As more bombs go off, the Lion's true identity is revealed (David Kaplow) and he kidnaps Ryan's daughter in an attempt to have Ryan assassinate Cordero in exchange for his daughter's safety. He's successful, as Ryan does as he's instructed, but Ryan is in turn shot and killed by Cordero's bodyguard. Eventually Kaplow makes his big move and bombs the FBI headquarters, during which time he kidnaps Ordonez. Tom makes his way to Ordonez's house, where he sees that Kaplow has tied her up and strapped a bomb to the agent. The two men fight and Kaplow manages to force Tom to handcuff himself. A policeman arrives on the scene but is killed by Kaplow, who is wounded in the process. Kaplow then escapes the house and detonates the bomb, believing that this is the end of Tom and Ordonez. However Kaplow then receives a call from Tom stating that they are not dead and that Kaplow's bullet proof vest is rigged to bombs.
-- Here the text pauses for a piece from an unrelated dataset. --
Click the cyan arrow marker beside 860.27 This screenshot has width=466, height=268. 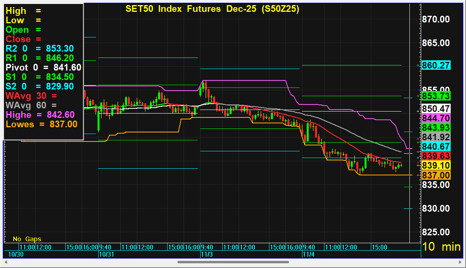417,65
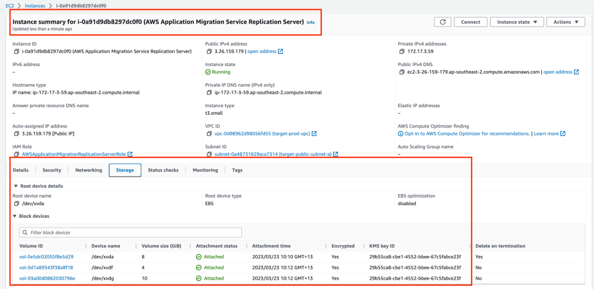Switch to the Networking tab

pos(88,170)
Finally, Tom detonates the bomb and Kaplow explodes inside the police car.

==Principal cast==

- Sean Patrick Flanery as Tom Armstrong
- Joe Pantoliano as David Kaplow
- Carmen Serano as Isabel Ordonez
- Greg Serano as Ryan Alba
- Amanda Wyss as Julie Mulligan
- Robert Kurtzman as Homeowner
- David House as Special Agent William Hopter
- Julianne Flores as Amy Alba
- Mike Miller as Hollis
- Fredrick Lopez as Senator Juan Cordero
- Kevin Wiggins as Captain Duvall
- Michelle Greathouse as Kelly Armstrong
- James Tarwater as Sam Skittles
- Luce Rains as Red Tie
- Mike Seal as Associate
- Kieran Sequoia as Aide
- Joel Bryant as FBI Agent
- John Koyama as X-Ray Agent

==Production==
According to director Robert Kurtzman, the original script was entitled "Angelmaker", with the working title changed to "To Live and Die" before settling on "Deadly Impact". The director said that Metro Goldwyn Mayer let him make the film right away after seeing the script. The film was shot in Albuquerque, New Mexico, USA. Parts of the film was shot in an abandoned courthouse, which was made to look more modern. The rest of the film was shot within a ten block radius of that area. The opening scene took around half of a day to shoot, and the entire shoot lasted from August 21, 2007 to September 20, 2007. The film completed on July 21, 2008.

==Release==
The film had limited theatrical release on December 31, 2009, and had its wide DVD premiere in the United States on April 20, 2010, followed by releases in France on April 26, 2010, Netherlands on July 6, 2010, Hungary on July 21, 2010, Germany on August 6, 2010, United Kingdom on September 27, 2010, and in Russia on September 30, 2010. Produced under working titles of Angelmaker and To Live and Die, the film was released in the US as Deadly Impact, in Spain as Impacto mortal, in Greece as Thanasimi sygrousi, in Hungary as Dühöngő halál, in Portugal as Impacto Mortal, and on French television as Impact mortel.

==Reception==
Critical reception for Deadly Impact has been largely negative. Reviewers for DVD Talk panned the film, with one writing "Rather uninspired and more than a little bit predictable, Deadly Impact doesn't really bring much of interest to a genre already riddled with clichés." DVD Verdict also panned Deadly Impact, cautioning readers that it was "one hell of a bomb" and to "[not] waste any time on this dud". Beyond Hollywood was also critical in their review, stating that "Deadly Impact is an almost painful experience to behold, even when compared to the stuff Steven Seagal and Val Kilmer are pumping out these days. After the film’s mildly intriguing opening number, the production promptly loses its cinematic footing and never recovers."